TASK TO COMPLETE:
Tally the lines of the records that contain the string "screenshot", treating uppercase and lowercase as distinct, and give only the number.
## Start GIVEN RECORDS
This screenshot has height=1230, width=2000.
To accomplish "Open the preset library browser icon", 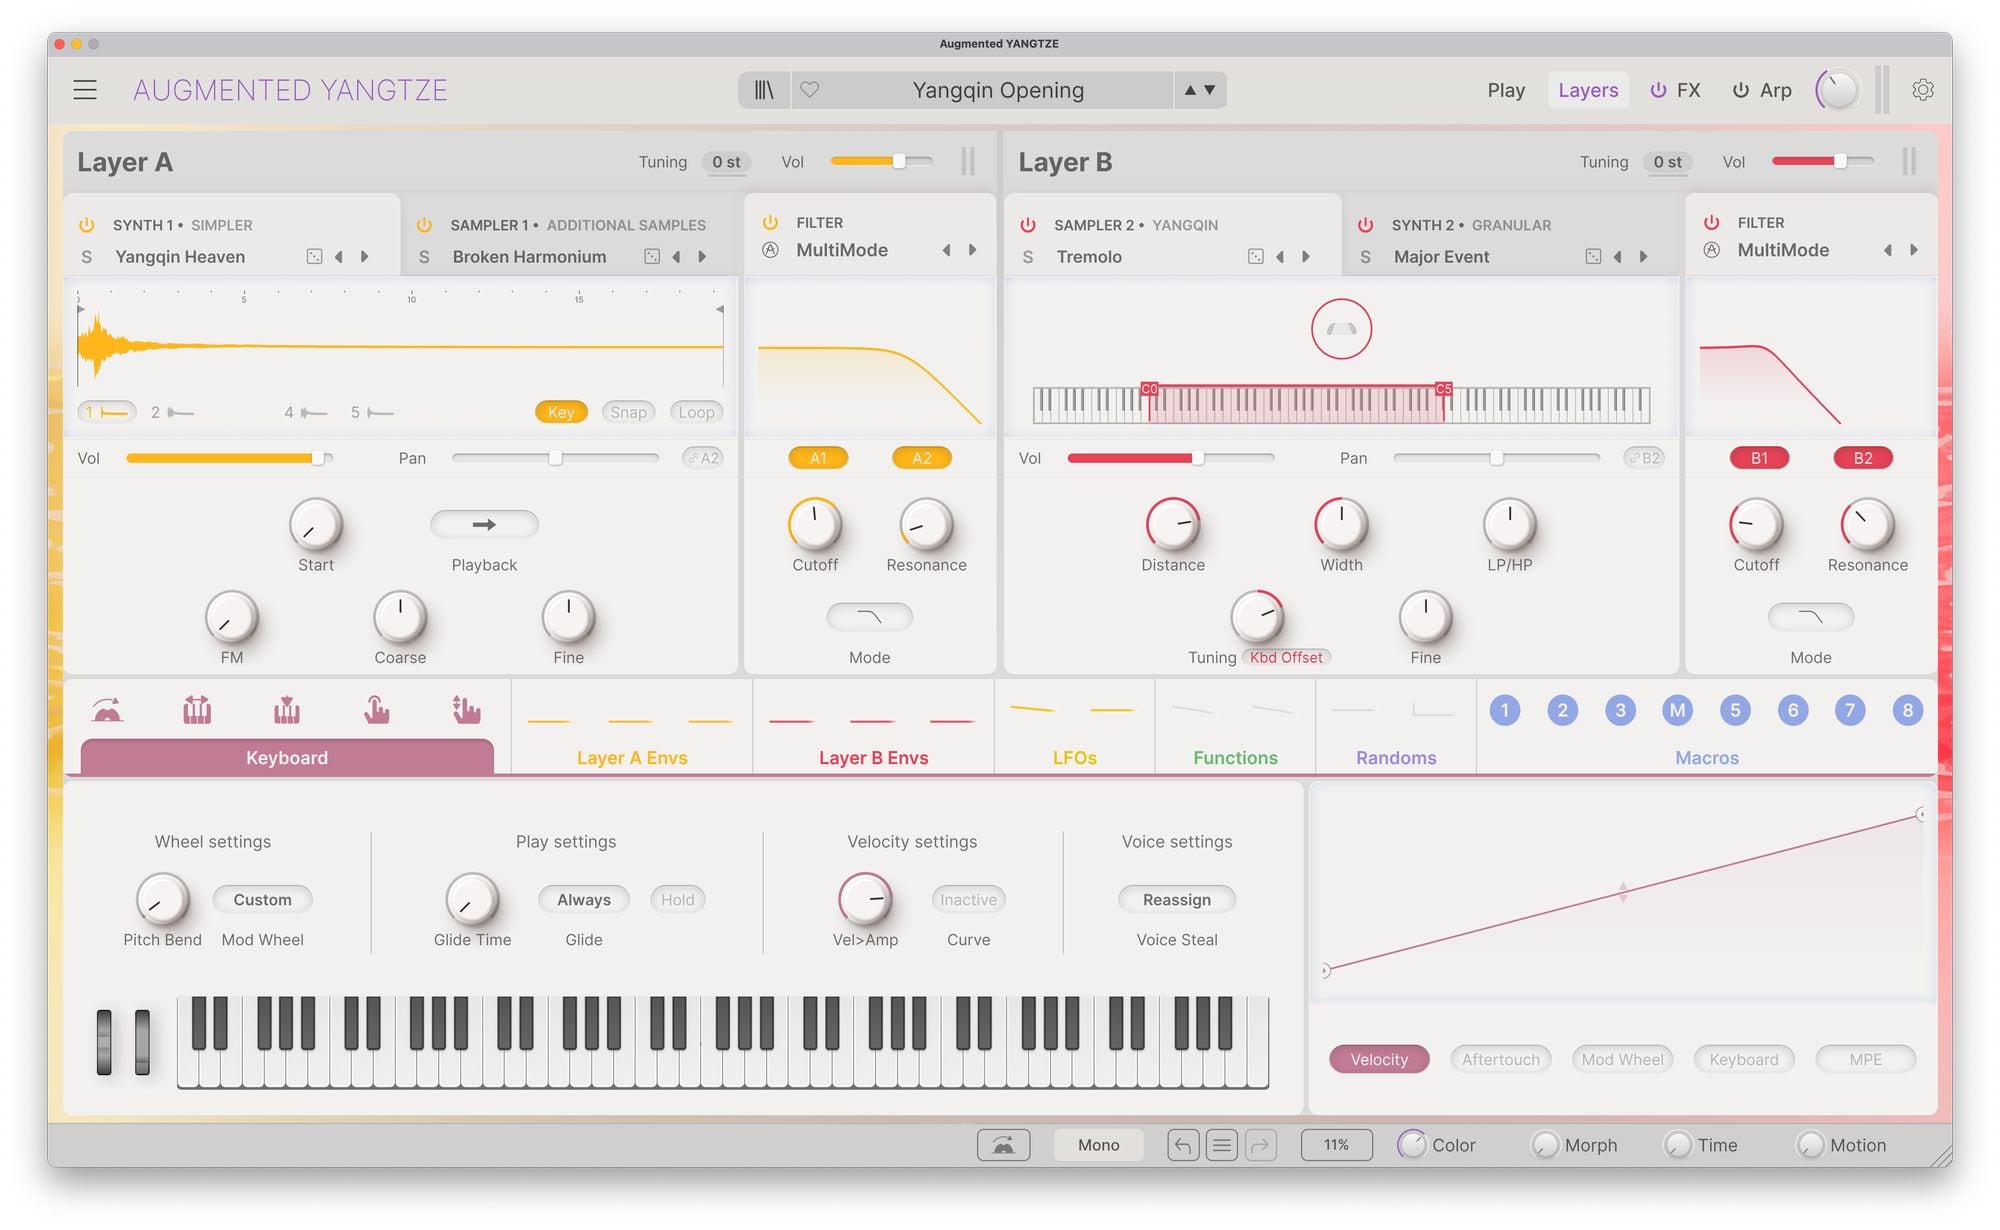I will (x=764, y=90).
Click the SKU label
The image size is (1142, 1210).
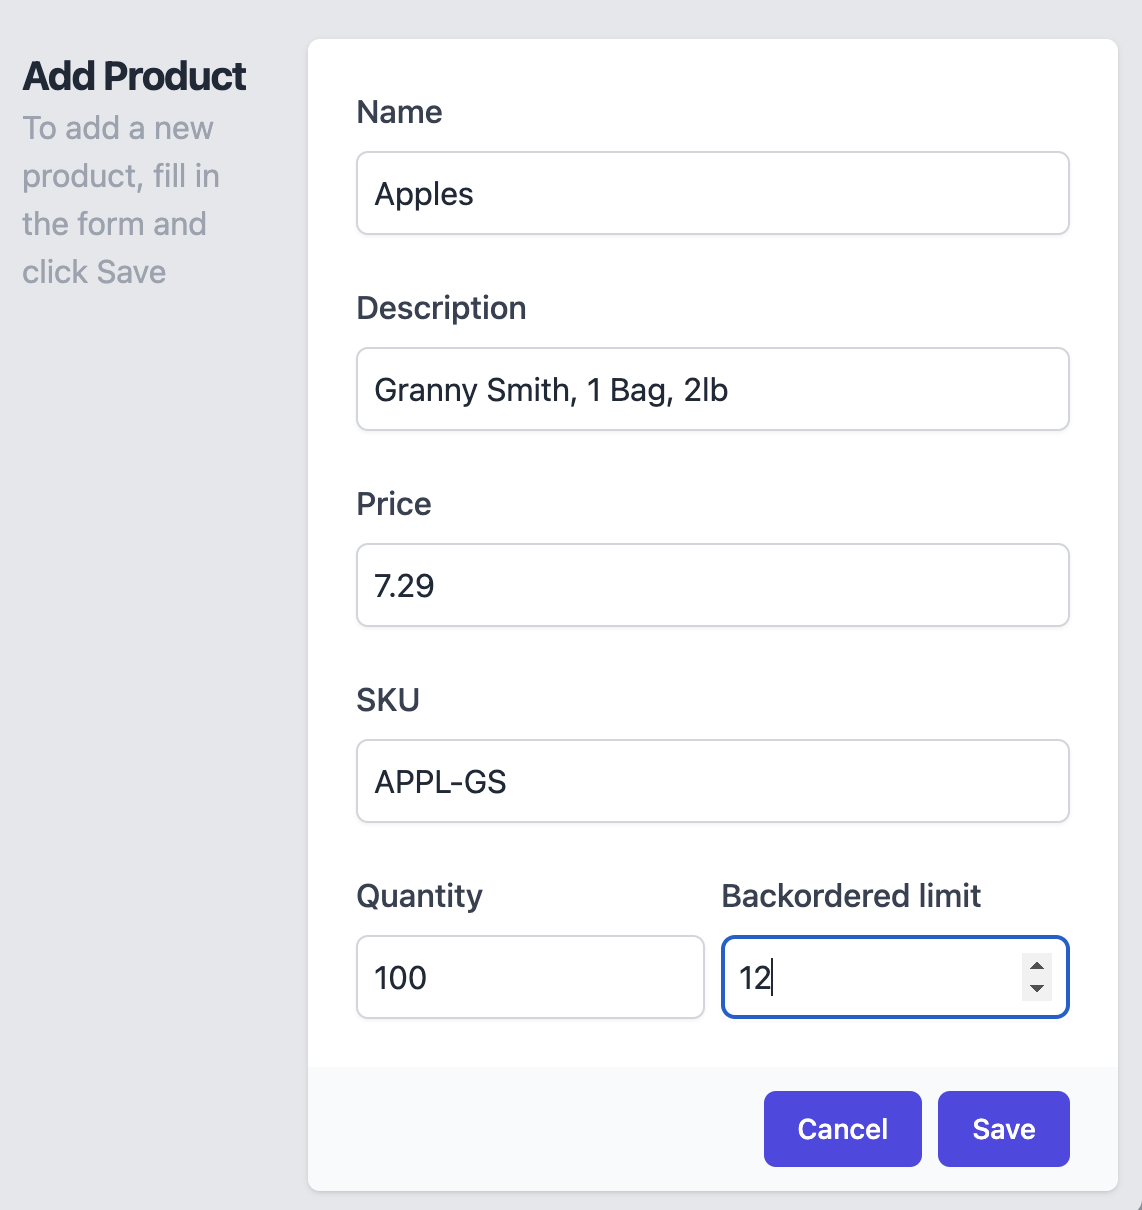[388, 700]
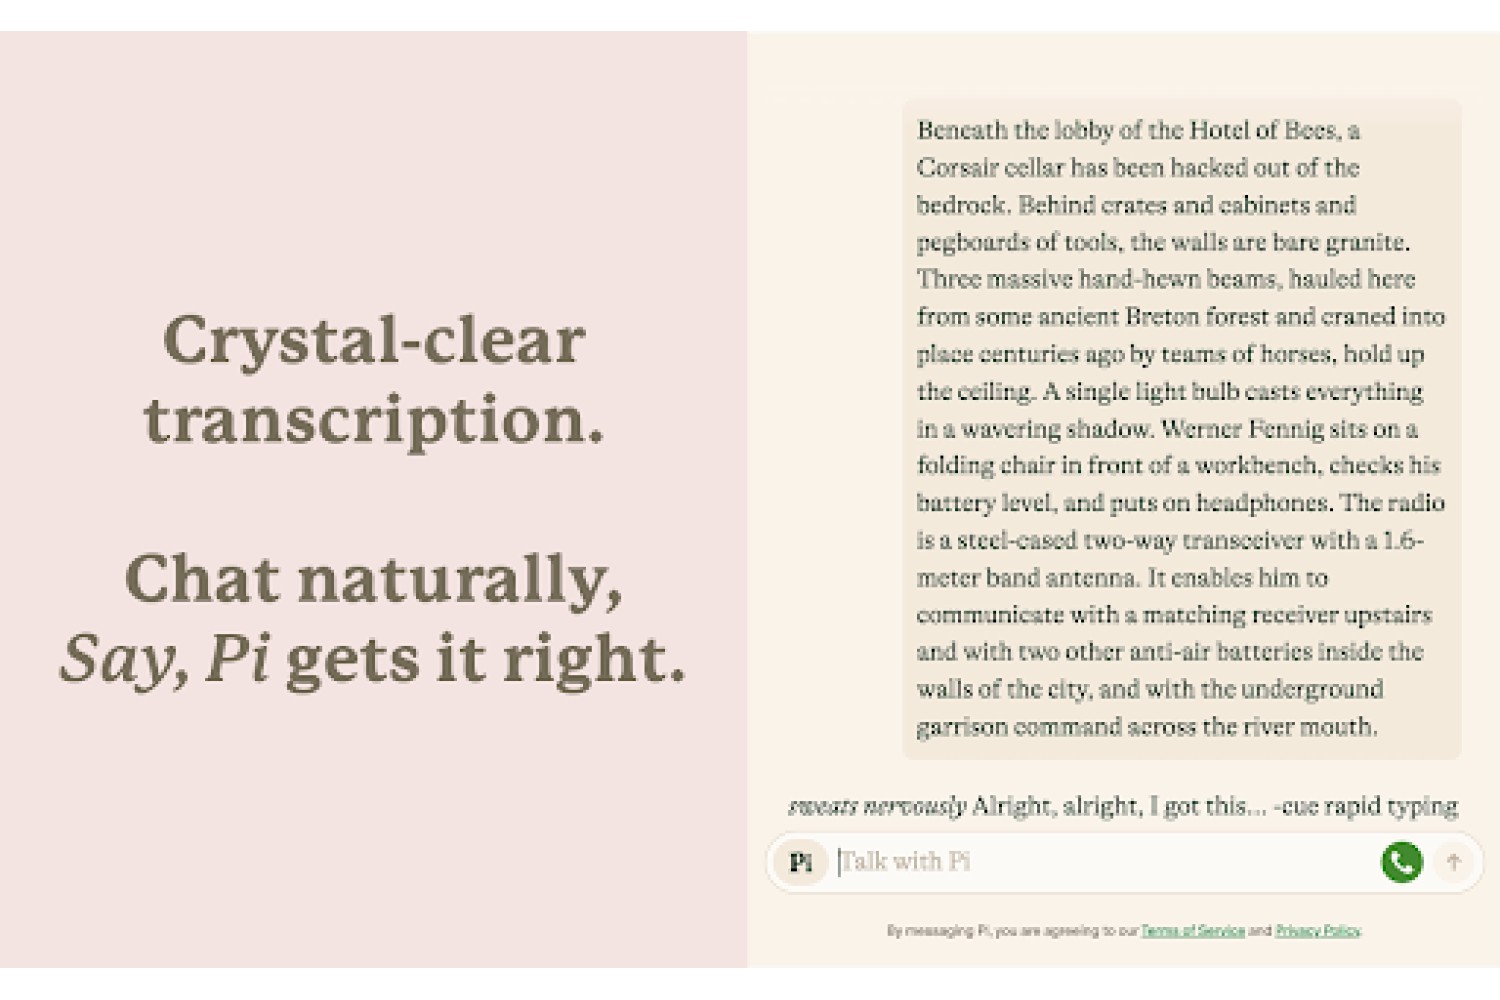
## End GIVEN RECORDS
SOLUTION TO THE PROBLEM:
1